▶ [What is being asked]:
Please copy the records below word for word, and leave the pictures out of your answer.

[A block of data]
──────────────────────────────
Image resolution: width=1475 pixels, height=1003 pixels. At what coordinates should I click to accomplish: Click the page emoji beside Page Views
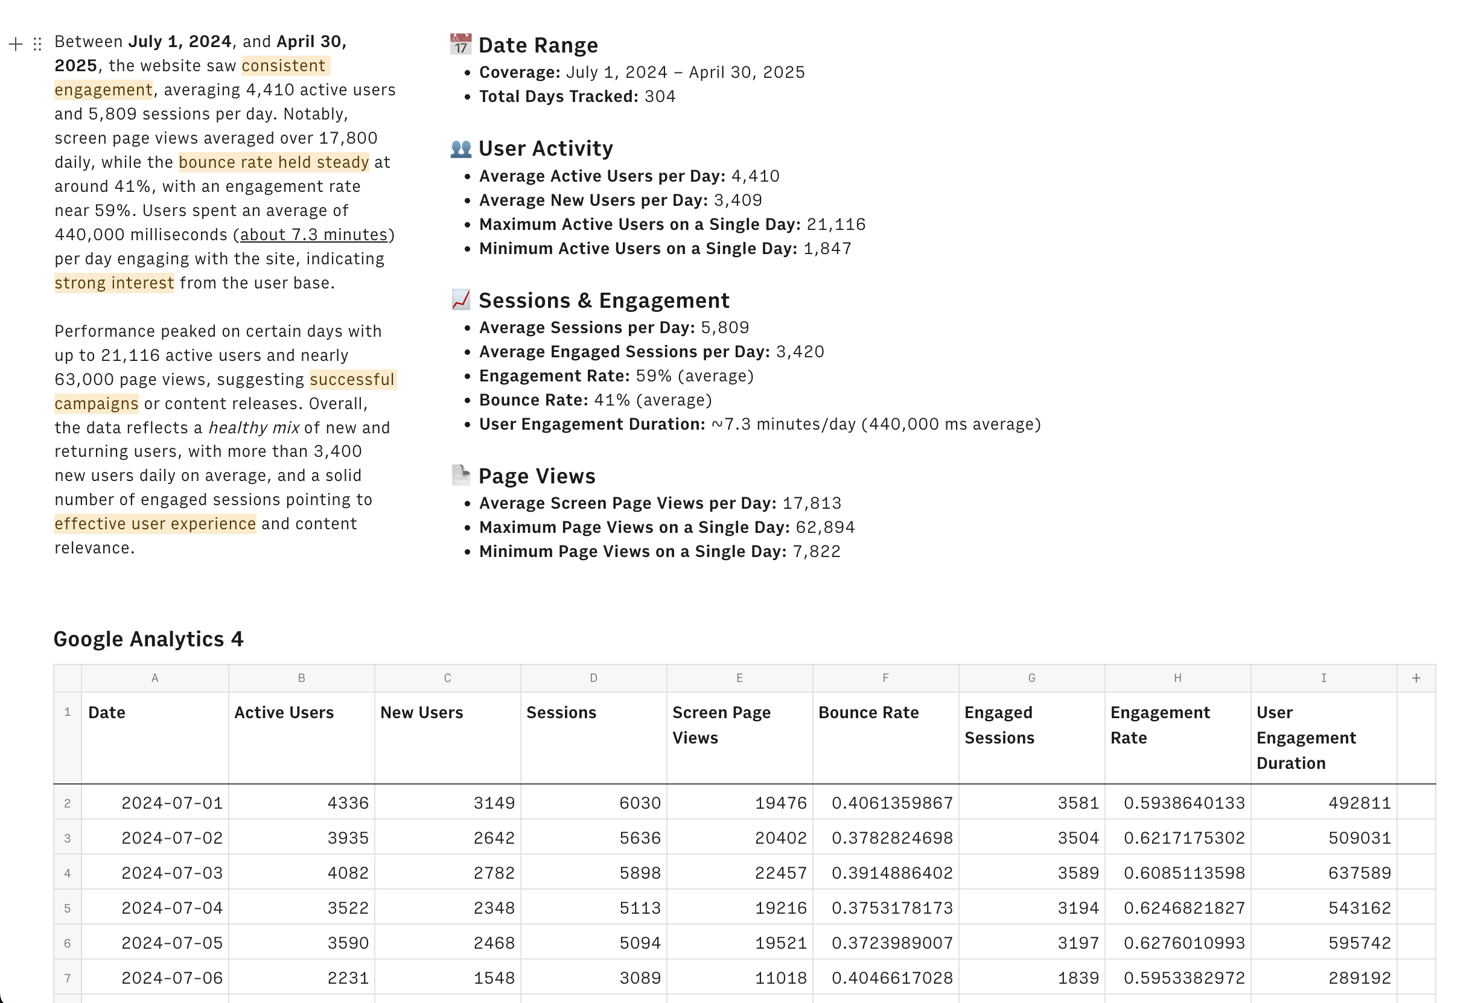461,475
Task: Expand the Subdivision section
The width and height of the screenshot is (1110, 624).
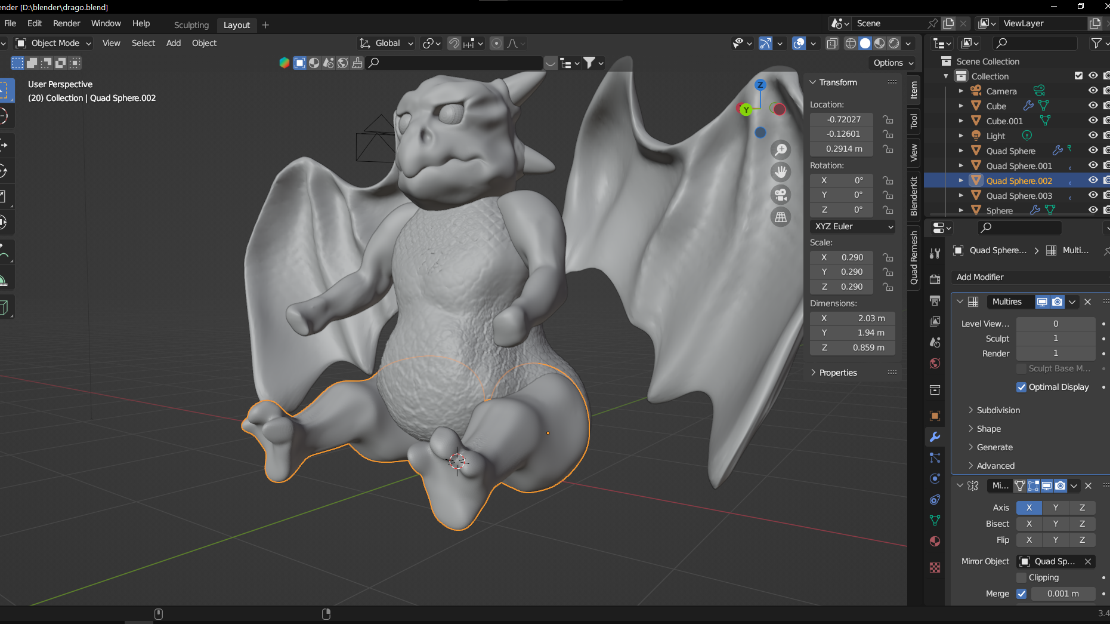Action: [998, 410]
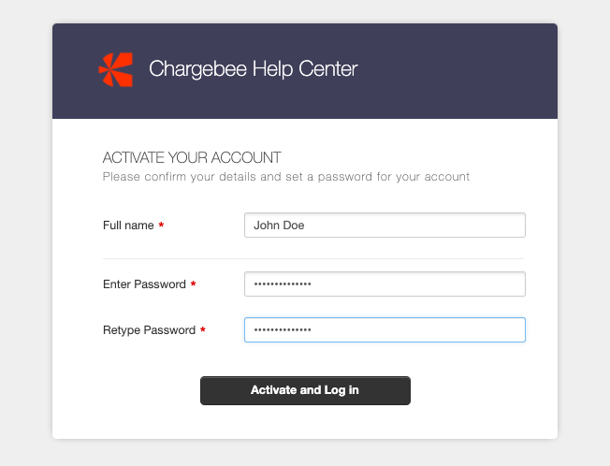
──────────────────────────────
▶ [Worked solution]:
Image resolution: width=1475 pixels, height=1003 pixels. At what coordinates should I click to accomplish: Click the page emoji beside Page Views
461,475
Task: Expand the Subdivision section
The width and height of the screenshot is (1110, 624).
Action: [998, 410]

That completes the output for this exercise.